Mさんは、転職組みで、その能力の高さから、トントン拍子で出世していきました。Mさんは、ある領域のスペシャリストで、その知見において、社内では圧倒的な質を持っていたのです。Mさんの作る資料は、社内でも評判のものでした。

念願の役員となり、Mさん本人は、意欲満々でしたが、社長、副社長、専務、常務は、Mさんのことには頭を痛めていました。

Mさんは、部長付で入社されて、翌年部長へ昇格、その翌年に取締役就任でした。役員の方々が頭を痛め始めたのは、Mさんが役員会に出席するようになってからのことでした。異変が起きたのです。

一つ目の異変は、Mさんが取締役となり、2つの部門の管掌をするようになったことで起きました。2名の部長から苦情が相次いで上がるようになったのです。

2名の部長からの訴えは、「M取締役が、それぞれの部門の社員に対して、仕事を依頼するのですが、特定の社員に集中し、公私構わず特別な距離感で接している」というものでした。

役員会メンバーはその現場を見ているわけではないので、2人の部長とM取締役のちょっとした行き違いで、時間が解決することだろうと高を括っていました。ところが、一人の部長が退職届けを持ってきたことで、話は急展開します。部門メンバーからのヒヤリングが始まりました。

結果、部長、課長のみならず、一般社員からも、苦情や不満の声が数多く上がっていることが確認されました。

 


 

二つ目の異変は、役員としての資質という点にも、疑問視される事案が増えて行きます。役員会のメンバーの共通の認識となっていきました。

M取締役の資料の内容は、相変わらず素晴らしい内容だったそうです。全社的な見地からの課題の抽出、将来起こりえるリスクなどを分析した結果がわかりやすく、まとめられています。

しかし、課題の指摘で終わるのです。当初、役員会のメンバーは、M取締役は、転職組みなので、遠慮があるのかと、ひいき目に見ていたそうです。ところが、「言いっぱなし」の内容が増えるにしたがって、どうやら、遠慮しているわけではないという結論になっていきました。

* **データ部分**
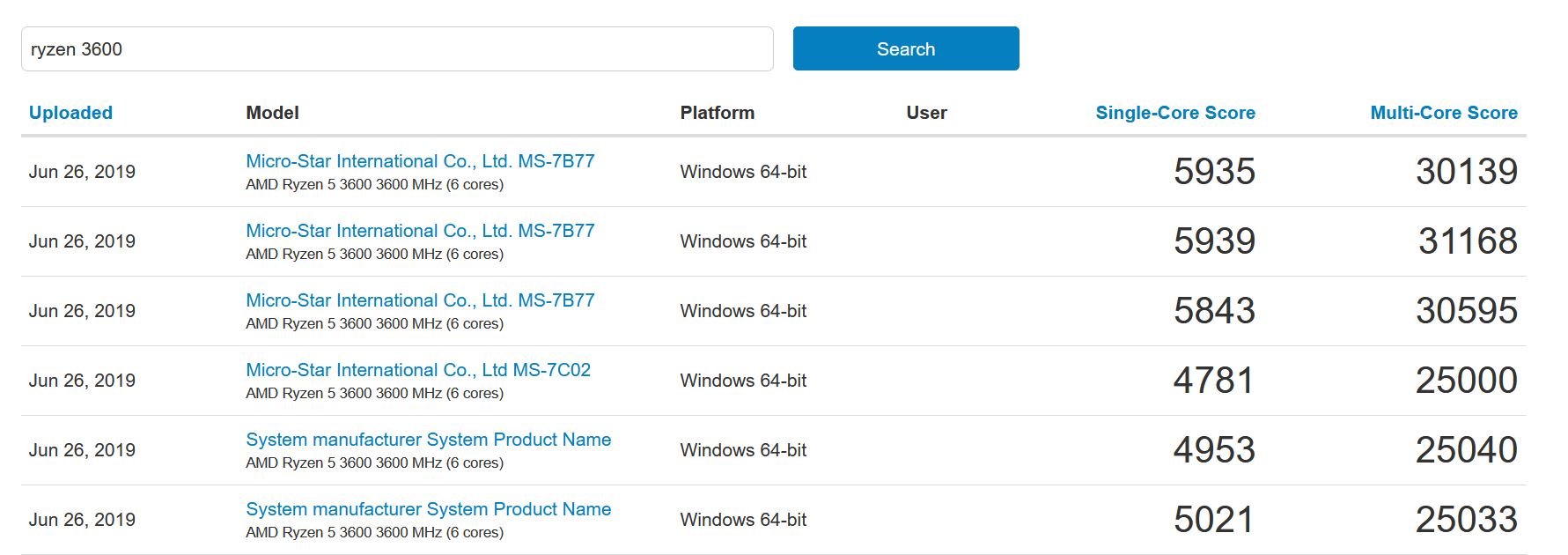Click the search field containing "ryzen 3600"
The height and width of the screenshot is (555, 1568).
click(396, 49)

* **課題内容**
上のM取締役についての文章から、「役員会メンバーはその現場を見」から「ていることが確認されました。」までを一字も変えずに抜き出すこと。

* **完成解答**
役員会メンバーはその現場を見ているわけではないので、2人の部長とM取締役のちょっとした行き違いで、時間が解決することだろうと高を括っていました。ところが、一人の部長が退職届けを持ってきたことで、話は急展開します。部門メンバーからのヒヤリングが始まりました。

結果、部長、課長のみならず、一般社員からも、苦情や不満の声が数多く上がっていることが確認されました。